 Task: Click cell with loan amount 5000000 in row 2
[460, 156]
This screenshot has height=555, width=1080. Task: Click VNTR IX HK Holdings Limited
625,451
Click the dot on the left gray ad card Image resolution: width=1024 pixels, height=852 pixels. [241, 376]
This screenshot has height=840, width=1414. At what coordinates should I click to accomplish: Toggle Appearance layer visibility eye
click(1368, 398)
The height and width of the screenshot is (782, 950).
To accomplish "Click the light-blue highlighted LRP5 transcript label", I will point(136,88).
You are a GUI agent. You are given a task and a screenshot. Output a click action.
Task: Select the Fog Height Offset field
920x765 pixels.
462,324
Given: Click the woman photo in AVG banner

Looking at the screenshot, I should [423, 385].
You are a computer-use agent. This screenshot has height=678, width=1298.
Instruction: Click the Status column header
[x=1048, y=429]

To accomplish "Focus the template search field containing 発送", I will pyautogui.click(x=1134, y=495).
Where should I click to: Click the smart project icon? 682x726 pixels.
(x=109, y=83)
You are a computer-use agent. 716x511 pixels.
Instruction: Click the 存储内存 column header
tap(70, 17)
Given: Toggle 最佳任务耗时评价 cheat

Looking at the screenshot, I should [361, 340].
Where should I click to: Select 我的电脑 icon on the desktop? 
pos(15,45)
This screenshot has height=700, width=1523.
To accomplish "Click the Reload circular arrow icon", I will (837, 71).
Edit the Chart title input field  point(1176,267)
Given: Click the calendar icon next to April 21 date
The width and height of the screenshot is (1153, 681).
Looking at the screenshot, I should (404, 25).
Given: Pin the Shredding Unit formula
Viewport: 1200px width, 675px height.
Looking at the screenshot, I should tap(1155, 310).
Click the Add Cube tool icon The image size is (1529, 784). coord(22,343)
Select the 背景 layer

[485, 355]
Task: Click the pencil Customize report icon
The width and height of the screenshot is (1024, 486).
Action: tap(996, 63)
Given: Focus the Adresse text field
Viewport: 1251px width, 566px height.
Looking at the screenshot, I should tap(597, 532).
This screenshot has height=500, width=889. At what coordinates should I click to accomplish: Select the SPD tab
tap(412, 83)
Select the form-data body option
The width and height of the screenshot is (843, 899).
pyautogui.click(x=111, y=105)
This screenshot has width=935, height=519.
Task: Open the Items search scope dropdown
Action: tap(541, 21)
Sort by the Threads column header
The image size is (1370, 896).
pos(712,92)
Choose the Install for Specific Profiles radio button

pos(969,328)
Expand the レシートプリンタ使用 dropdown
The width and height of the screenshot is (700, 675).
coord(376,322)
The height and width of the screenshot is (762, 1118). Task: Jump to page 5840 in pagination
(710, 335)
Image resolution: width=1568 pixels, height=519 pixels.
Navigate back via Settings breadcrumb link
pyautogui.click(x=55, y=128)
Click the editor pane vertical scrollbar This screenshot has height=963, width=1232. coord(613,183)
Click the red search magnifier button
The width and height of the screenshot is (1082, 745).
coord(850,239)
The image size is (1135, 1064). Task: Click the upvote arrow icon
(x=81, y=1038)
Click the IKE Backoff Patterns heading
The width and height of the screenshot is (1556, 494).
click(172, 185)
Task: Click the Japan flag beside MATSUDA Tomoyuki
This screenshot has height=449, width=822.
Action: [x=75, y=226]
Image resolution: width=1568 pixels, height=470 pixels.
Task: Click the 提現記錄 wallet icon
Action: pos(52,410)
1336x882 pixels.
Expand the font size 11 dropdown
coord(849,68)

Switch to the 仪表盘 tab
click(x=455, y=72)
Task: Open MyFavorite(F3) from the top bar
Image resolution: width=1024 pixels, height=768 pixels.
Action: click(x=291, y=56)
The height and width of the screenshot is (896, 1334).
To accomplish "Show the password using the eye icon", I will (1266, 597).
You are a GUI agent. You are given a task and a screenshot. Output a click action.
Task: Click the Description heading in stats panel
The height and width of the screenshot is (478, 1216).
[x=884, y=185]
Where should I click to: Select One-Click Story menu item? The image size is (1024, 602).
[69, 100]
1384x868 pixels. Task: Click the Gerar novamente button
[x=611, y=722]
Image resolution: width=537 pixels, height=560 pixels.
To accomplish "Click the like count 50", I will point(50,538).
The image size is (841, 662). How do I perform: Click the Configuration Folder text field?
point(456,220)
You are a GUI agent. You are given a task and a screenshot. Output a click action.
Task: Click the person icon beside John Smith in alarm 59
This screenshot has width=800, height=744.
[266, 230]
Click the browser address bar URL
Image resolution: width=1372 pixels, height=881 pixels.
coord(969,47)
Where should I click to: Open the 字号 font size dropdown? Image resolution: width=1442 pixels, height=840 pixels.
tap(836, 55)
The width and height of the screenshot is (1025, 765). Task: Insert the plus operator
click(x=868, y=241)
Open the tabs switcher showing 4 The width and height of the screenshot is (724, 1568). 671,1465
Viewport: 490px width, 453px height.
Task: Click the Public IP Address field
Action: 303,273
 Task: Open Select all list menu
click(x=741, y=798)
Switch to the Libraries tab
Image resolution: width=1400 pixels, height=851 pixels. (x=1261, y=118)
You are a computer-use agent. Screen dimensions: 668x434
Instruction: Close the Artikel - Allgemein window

════════════════

Copy the part of the records that opens with the first line and closes with the line containing "Edit the Chart", including both ends.

 Task: Click cell with loan amount 5000000 in row 2
[460, 156]
This screenshot has height=555, width=1080. Task: Click VNTR IX HK Holdings Limited
625,451
Click the dot on the left gray ad card Image resolution: width=1024 pixels, height=852 pixels. [241, 376]
This screenshot has height=840, width=1414. At what coordinates should I click to accomplish: Toggle Appearance layer visibility eye
click(1368, 398)
The height and width of the screenshot is (782, 950).
To accomplish "Click the light-blue highlighted LRP5 transcript label", I will point(136,88).
You are a GUI agent. You are given a task and a screenshot. Output a click action.
Task: Select the Fog Height Offset field
920x765 pixels.
462,324
Given: Click the woman photo in AVG banner

Looking at the screenshot, I should [423, 385].
You are a computer-use agent. This screenshot has height=678, width=1298.
Instruction: Click the Status column header
[x=1048, y=429]

To accomplish "Focus the template search field containing 発送", I will pyautogui.click(x=1134, y=495).
Where should I click to: Click the smart project icon? 682x726 pixels.
(x=109, y=83)
You are a computer-use agent. 716x511 pixels.
Instruction: Click the 存储内存 column header
tap(70, 17)
Given: Toggle 最佳任务耗时评价 cheat

Looking at the screenshot, I should [361, 340].
Where should I click to: Select 我的电脑 icon on the desktop? 
pos(15,45)
This screenshot has height=700, width=1523.
To accomplish "Click the Reload circular arrow icon", I will (837, 71).
Edit the Chart title input field  point(1176,267)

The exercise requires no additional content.